“Once we’ve refined our technique to the point that we need smaller sample amounts and are able to obtain ancient hominin fossils from Africa, we may eventually be able to classify them into two groups—those that have Gc-CS and those that do not,” says senior author Ajit Varki of the University of California San Diego School of Medicine in a news release. “Those that lack the molecule would mostly likely belong to the lineage that led to modern humans.”

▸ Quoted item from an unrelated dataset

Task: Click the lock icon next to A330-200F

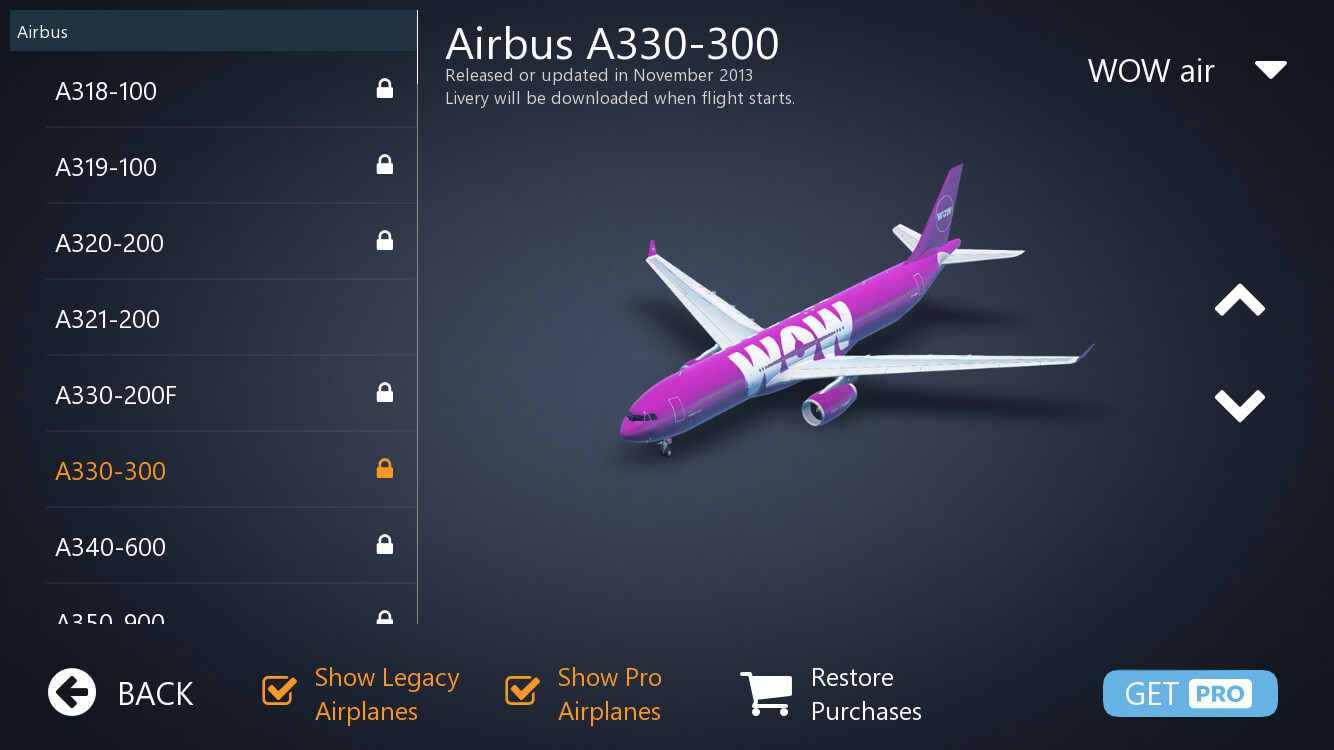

Ancient human ancestors were able to synthesize Neu5Gc for millions of years, but then lost this ability following a mutation in the gene for the synthesizing enzyme, write the authors in their report. Scientists could detect small amounts of the molecule’s metabolite in modern humans because trace amounts can build up following red meat consumption, but were better able to detect it in ancient animal fossils. Being able to detect Gc-CS in fossils, as a proxy for Neu5Gc levels, can therefore help scientists home in on exactly when the loss of the ability to synthesize Neu5Gc occurred, and in which line of ancient humans.
“This new type of glycan we found may give us a better way to investigate which lineage is ours, as well as answer many other questions about our evolution, and our propensity to consume red meat,” says Varki.
“This looks like a good first step to me,” University of California, Berkeley, paleoanthropologist Tim White, who was not involved in the study, tells The San Diego Tribune.“[A]s time goes on, with independent verification and further refinement of method, ancient biomolecules promise to open even wider windows of understanding on the deep past.”